Courts Rule on Confirmation of Arbitration Awards

Seven recent decisions addressed whether arbitration awards should be confirmed or vacated:

  • In Choice Hotels International, Inc. v. Shiv Hospitality, LLC, No. 05-2201 and 06-1043 (USCA 4th Cir. June 20, 2007), the Court affirmed a District Court's confirmation of an arbitration award, because a motion to vacate the award was untimely under the Federal Arbitration Act, which provides that an award may be confirmed within one year of its entry, but that a motion to vacate an award must be filed within three months of the entry of an award judgment. The Court confirmed the District Court's application of this rule to confirm the award when the motion to vacate was not filed within the required three month period.
  • In Downer v. Siegel, No. 06-30159 (USCA 5th Cir. June 13, 2007), the Court vacated a District Court Order vacating an arbitration award on the basis that the dispute was not subject to arbitration under the arbitration provision of an asset management agreement. The claimants attempted to avoid arbitration by naming the broker individually, instead of the brokerage firm with which they had contracted. The Court of Appeal held that the dispute was arbitrable because it necessarily related to the asset management agreement. The case was remanded for confirmation of the award.
  • In Sheet Metal Workers' International Assoc. Local 15 v. Law Fabrication, LLC, No. 06-16185 and 07-10356 (USCA 11th Cir. June 26, 2007), the Court affirmed the confirmation of a labor arbitration award, rejecting contentions that the dispute was not arbitrable and that the arbitration submission was untimely, finding the timeliness claim to be for the arbitrators to decide.
  • In Grabowski v. Vital Signs, Case No. 99-5683 (USDC D. N.J. June 8, 2007), the Court confirmed an arbitration award, rejecting claims that an arbitrator exibited evident partiality because: (1) one party's original expert (who was replaced by another expert) joined a firm with which the arbitrator was associated; and (2) the arbitrator was retained as an expert by a party allegedly adverse to defendant's counsel in another pending litigation.
  • In Hall Steel Co. v. Metalloyd Ltd., Case No. 05-70743 (USDC E.D. Mich. June 7, 2007), the Court denied a motion to confirm two arbitration awards entered by a London arbitrator on the basis that they were interim, not final, awards, and hence not eligible for confirmation under the Federal Arbitration Act.
  • In Glass Service Co. v. Illinois Farmers Ins. Co., No.

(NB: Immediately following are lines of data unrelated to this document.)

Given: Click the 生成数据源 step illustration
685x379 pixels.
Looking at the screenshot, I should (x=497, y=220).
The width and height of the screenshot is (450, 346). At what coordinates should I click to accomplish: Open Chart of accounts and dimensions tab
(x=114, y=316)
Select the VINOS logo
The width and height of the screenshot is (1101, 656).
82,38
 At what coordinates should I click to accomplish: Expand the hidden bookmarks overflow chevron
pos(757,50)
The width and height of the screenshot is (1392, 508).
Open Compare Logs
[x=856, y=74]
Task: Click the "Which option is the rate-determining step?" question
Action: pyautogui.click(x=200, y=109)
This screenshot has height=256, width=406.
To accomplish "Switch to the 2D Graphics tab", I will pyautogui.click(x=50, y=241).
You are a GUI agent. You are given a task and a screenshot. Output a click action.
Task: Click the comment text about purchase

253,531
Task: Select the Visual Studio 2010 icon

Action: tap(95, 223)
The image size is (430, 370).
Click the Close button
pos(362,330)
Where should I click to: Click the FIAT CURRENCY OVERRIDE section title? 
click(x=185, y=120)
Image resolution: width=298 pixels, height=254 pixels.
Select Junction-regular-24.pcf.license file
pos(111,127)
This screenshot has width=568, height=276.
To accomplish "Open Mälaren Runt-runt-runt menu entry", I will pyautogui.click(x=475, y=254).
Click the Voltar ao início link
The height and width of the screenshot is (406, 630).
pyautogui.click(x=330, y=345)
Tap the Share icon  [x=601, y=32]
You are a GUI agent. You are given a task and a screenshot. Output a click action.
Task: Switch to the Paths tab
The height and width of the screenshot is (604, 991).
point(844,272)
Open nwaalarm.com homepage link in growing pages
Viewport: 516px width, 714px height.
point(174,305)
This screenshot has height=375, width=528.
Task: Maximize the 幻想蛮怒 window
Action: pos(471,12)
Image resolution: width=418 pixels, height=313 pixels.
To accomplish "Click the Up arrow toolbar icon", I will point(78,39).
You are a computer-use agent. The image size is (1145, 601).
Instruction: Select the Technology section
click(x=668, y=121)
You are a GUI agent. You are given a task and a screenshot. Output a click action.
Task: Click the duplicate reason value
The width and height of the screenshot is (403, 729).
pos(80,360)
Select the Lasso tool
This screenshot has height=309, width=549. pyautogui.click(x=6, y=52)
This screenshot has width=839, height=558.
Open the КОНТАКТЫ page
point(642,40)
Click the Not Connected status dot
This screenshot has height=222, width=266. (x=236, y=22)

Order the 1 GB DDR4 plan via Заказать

C1-02-005860 (Minn. Ct. App. June 26, 2007), the Court affirmed the confirmation of arbitration awards despite claims that the arbitrators exceeded their authority: (1) by awarding aggregate damages in multiple individual consolidated claims; (2) by failing to hold a party to its burden of proof as an assignee and under the arbitration rules; and (3) in awarding damages in contravention of the policy language and governing statute, and that the lower court had erred in modifying the awards to add pre-award interest.
  • In In re Arbitration of Cincinnati Ins. Co. v. Tyco Fire Products, No. 82C806001071 (Minn. Ct. App. May 1, 2007), the Court affirmed the vacation of an arbitration award on the basis that it was procured by undue means, where the record supported a determination that the respondent was excluded from the arbitration proceeding by undue means, in violation of the due process provisions of the Minnesota Arbitration Act.